La tres variantes imaginadas eran más atractivas que el desenlace real. La vida, en efecto, es rica en golpes bajos. El encanto se disuelve. Así termina Guillermo su relato. “Para ella, la parte más interesante comenzaba en el punto donde su marido cerraba el relato”, escribe Pitol. El cuento decepciona, ahogado por esa solución común. Una historia previsible sobre las debilidades del cuerpo.

El desenlace de Pitol es muy superior al de Guillermo, pero no depende de agregar una acción, sino de la mirada de la mujer que lee el relato. ¿Qué es lo que ella entiende? La impotencia de su marido, no sólo para concluir el texto, sino para expresar su deseo.

En esta singular versión del pacto fáustico, Guillermo no tiene a quién vender su alma o, peor aún, no sabe qué pedir a cambio de ella. No elige y esa es su tragedia; no elige. “La verdadera pasión sólo se encuentra en la ambigüedad y la ironía”, le dice el Diablo a Adrián Leverkühn en Doktor Faustus. Pero también la ambigüedad debe ser elegida.
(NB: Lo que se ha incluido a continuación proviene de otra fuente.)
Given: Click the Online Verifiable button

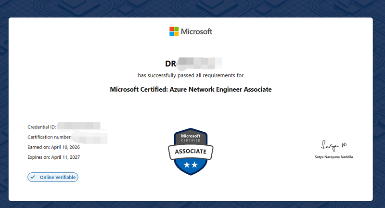Looking at the screenshot, I should click(53, 177).
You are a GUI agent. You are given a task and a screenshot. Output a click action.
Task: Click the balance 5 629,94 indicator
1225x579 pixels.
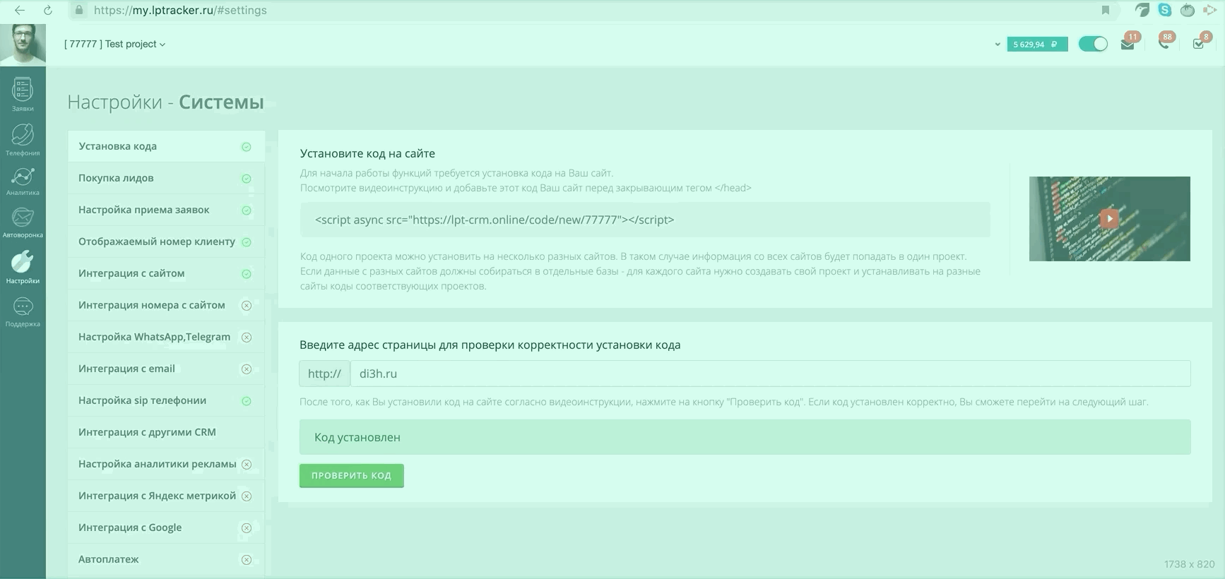[1037, 44]
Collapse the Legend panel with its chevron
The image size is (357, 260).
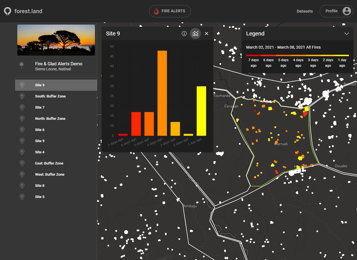[347, 34]
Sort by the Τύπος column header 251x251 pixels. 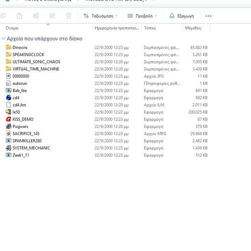[162, 28]
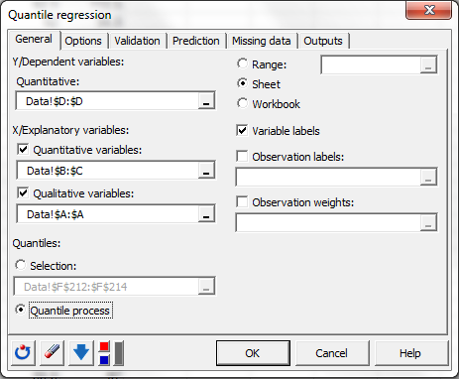Confirm the dialog with OK
The width and height of the screenshot is (459, 379).
pos(253,353)
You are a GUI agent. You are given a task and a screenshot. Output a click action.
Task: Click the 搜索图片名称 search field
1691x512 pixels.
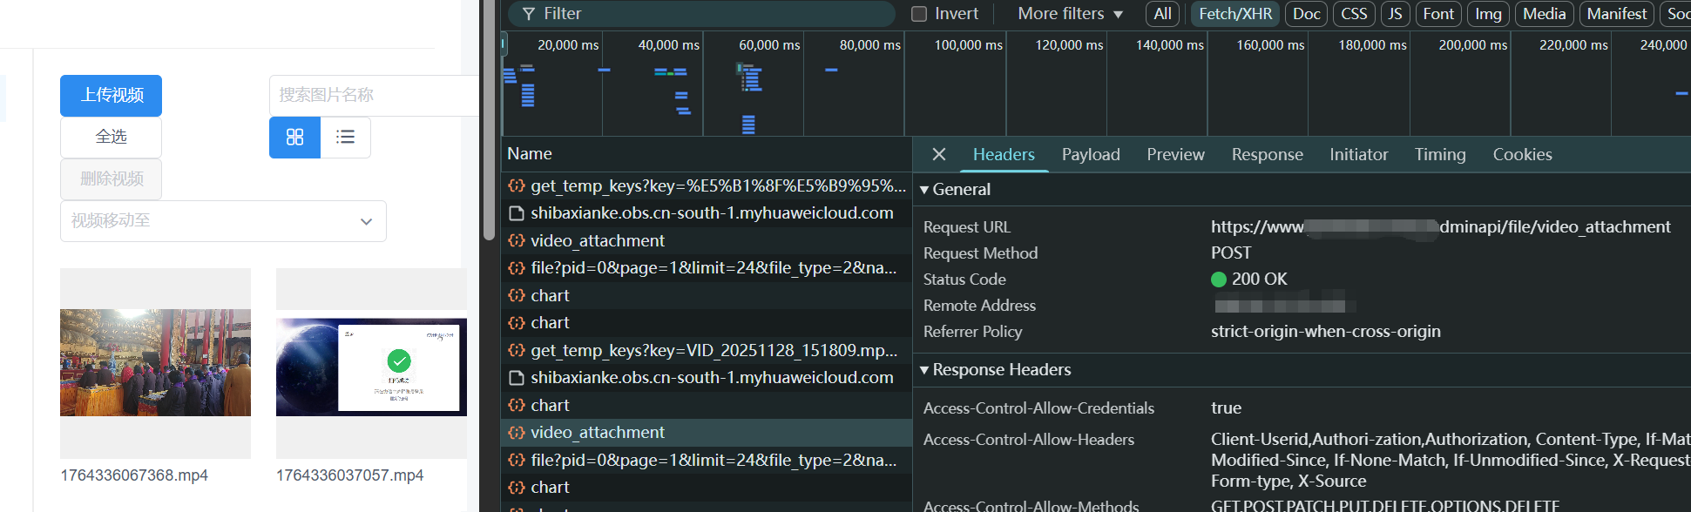pos(375,96)
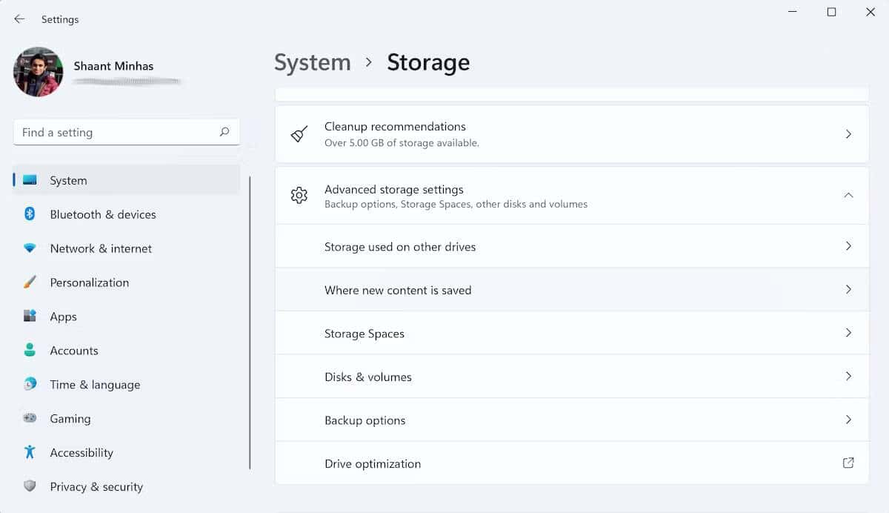
Task: Click the Network & internet globe icon
Action: [31, 248]
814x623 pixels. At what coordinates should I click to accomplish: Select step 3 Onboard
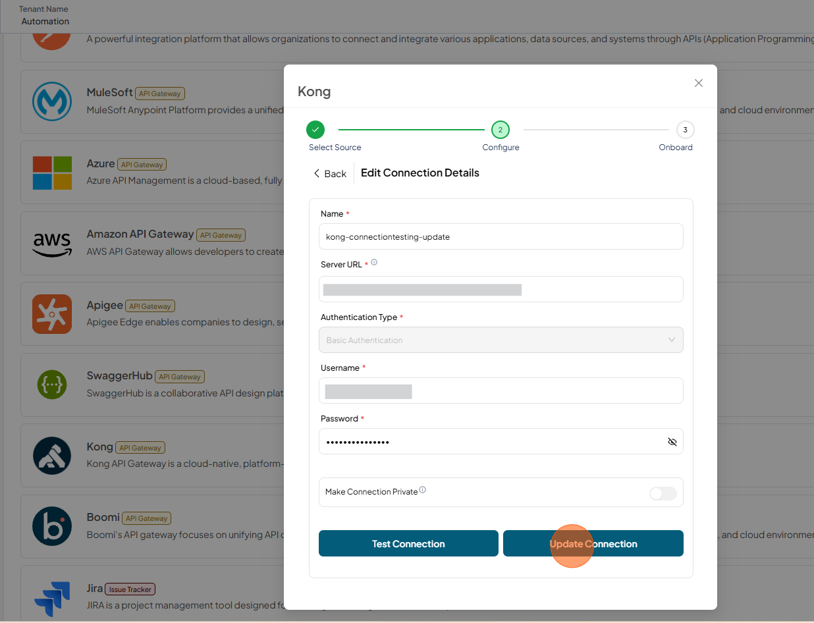point(685,130)
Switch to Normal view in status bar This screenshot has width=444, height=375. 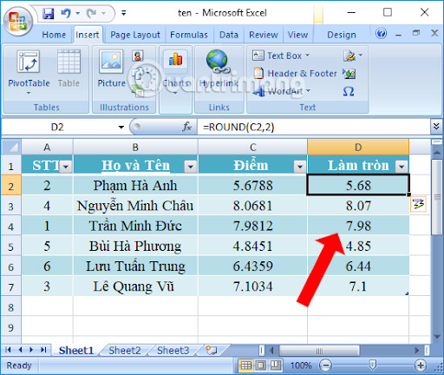click(246, 365)
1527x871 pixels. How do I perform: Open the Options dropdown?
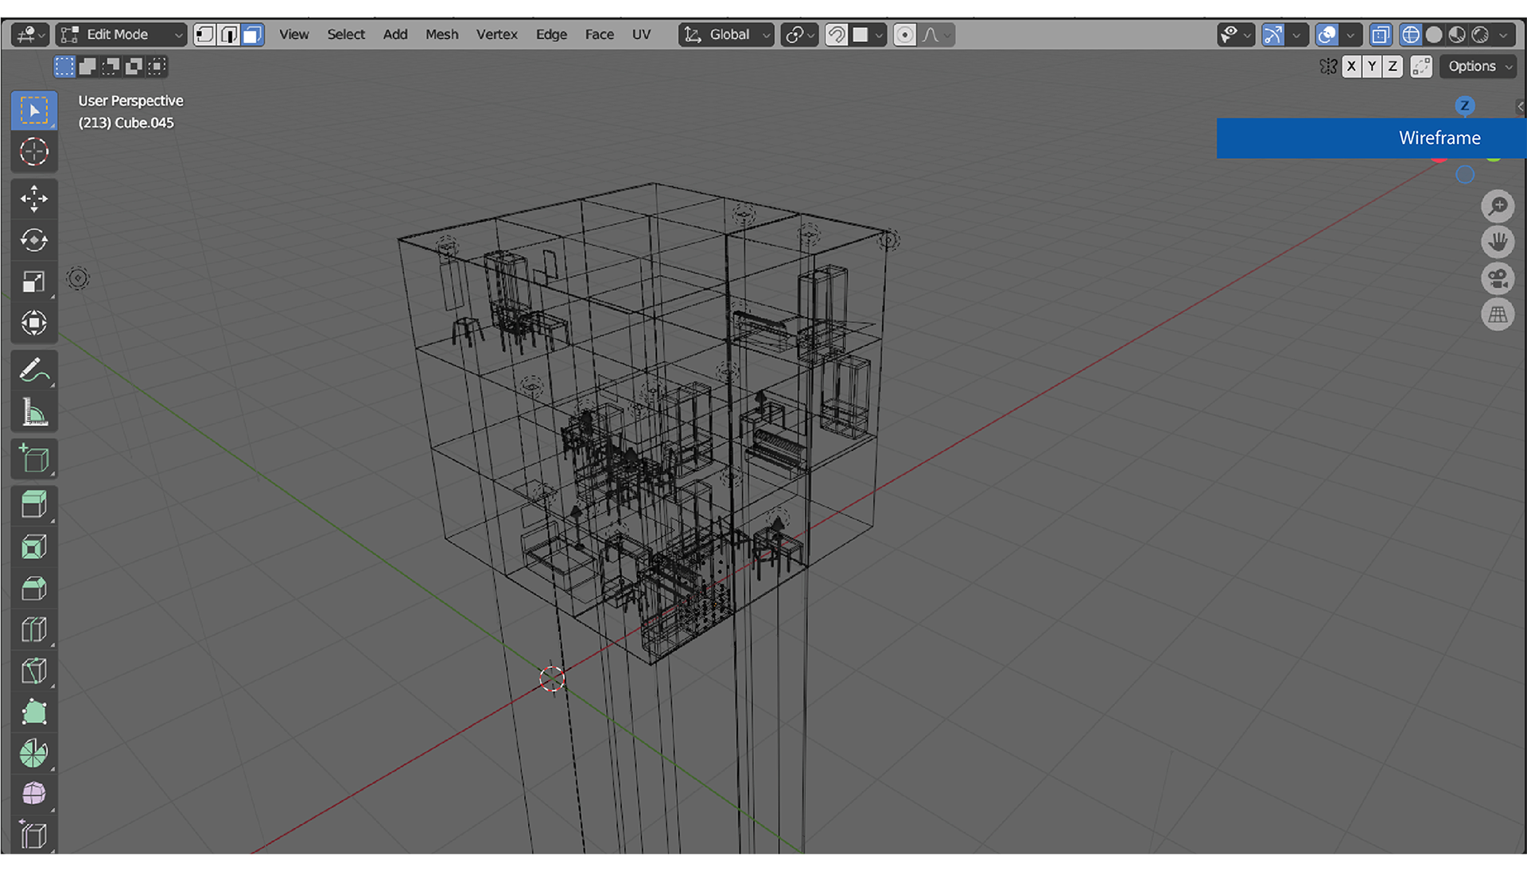[1478, 66]
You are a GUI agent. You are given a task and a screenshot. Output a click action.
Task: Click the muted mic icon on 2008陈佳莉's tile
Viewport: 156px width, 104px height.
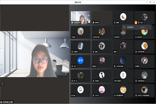(x=136, y=81)

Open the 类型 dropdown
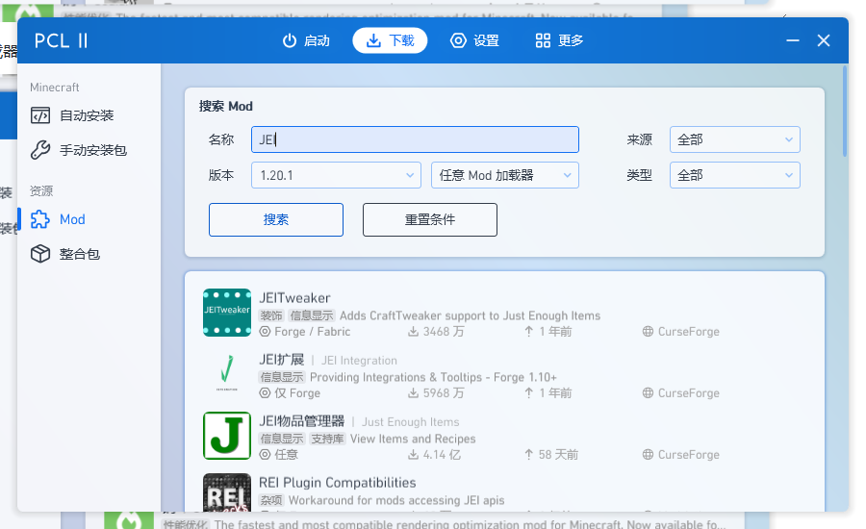point(734,175)
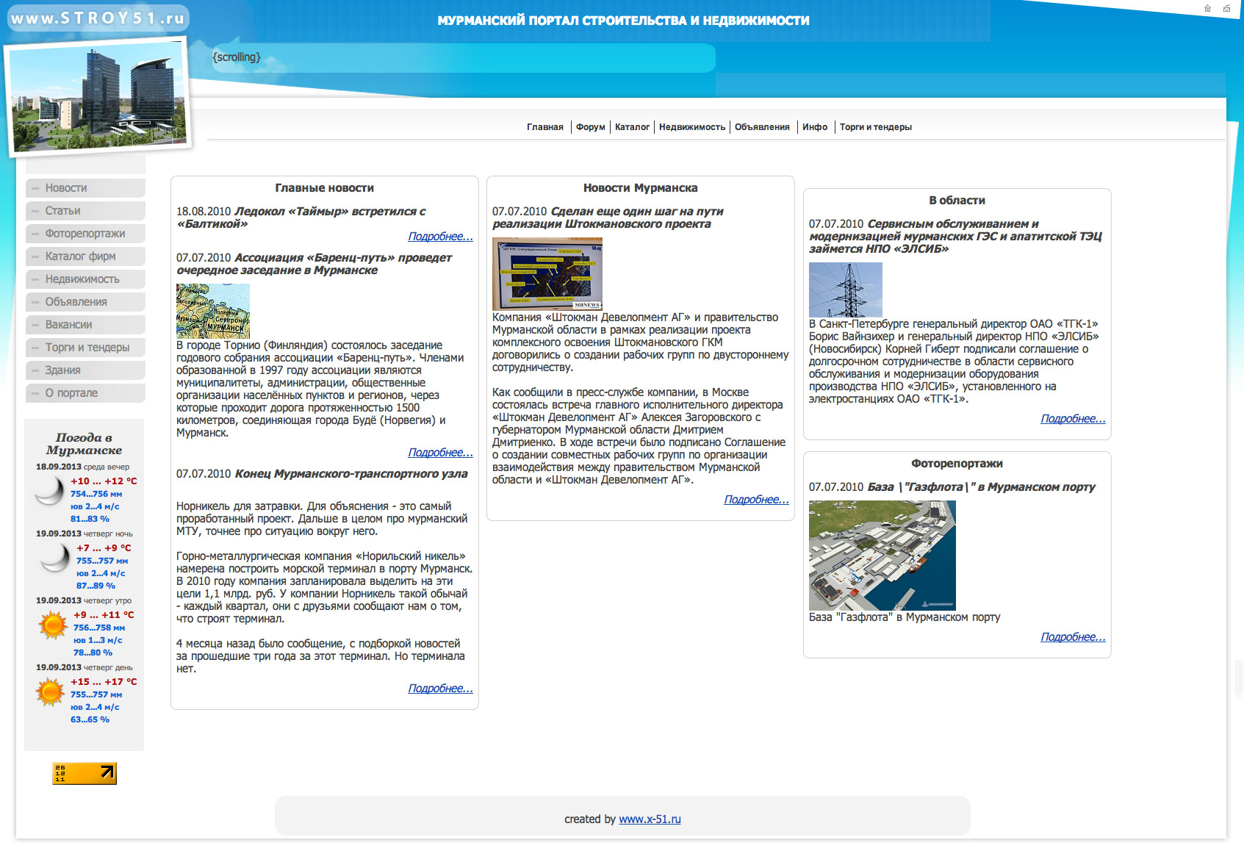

Por eso, el propio Leverkühn  le dice a su biógrafo Serenus Zeitblom: “la música es la ambigüedad erigida en sistema”. A diferencia del personaje de Thomas Mann, Guillermo carece de voluntad para escoger o para aceptar dos alternativas. Es el indeciso que no opta por una cosa o dos cosas a la vez, sino que las cancela una a una. No sabríamos esto si no fuera observado por su mujer. La lectora de “Mephisto-Waltzer” es uno de los personajes más sugerentes de la literatura. No habla, no actúa: interpreta.

El giro fundamental del relato consiste en hacer depender el cuento de la pasajera que lo lee mientras viaja en tren. Este papel se hace extensivo al lector externo de la historia. En sus Lecciones de literatura rusa, Nabokov señala que el mayor personaje que puede construir un escritor es su lector. La fuerza de un universo narrativo se mide por la necesidad de ser leído de otro modo. Pitol construye sucesivas capas de sentido, analizadas por la lectora ficticia del relato, hasta desembocar en el lector real, último protagonista de la trama, el testigo que entiende lo que ella descubrió en el texto.

La mujer abandona la revista. Ha leído un relato fallido. En esas páginas entrevió “algo que en algún momento tuvo que ver con el amor” y que le permite cerrar un episodio de su vida.

El tren avanza, el somnífero ha surtido efecto, aunque no tanto como la lectura. Reconciliada con su soledad, la mujer deja de buscar conexiones mentales y siente la caricia de la piyama de seda. “Sumida en una torpeza que no deja de serle agradable”, se entrega a la realidad del sueño.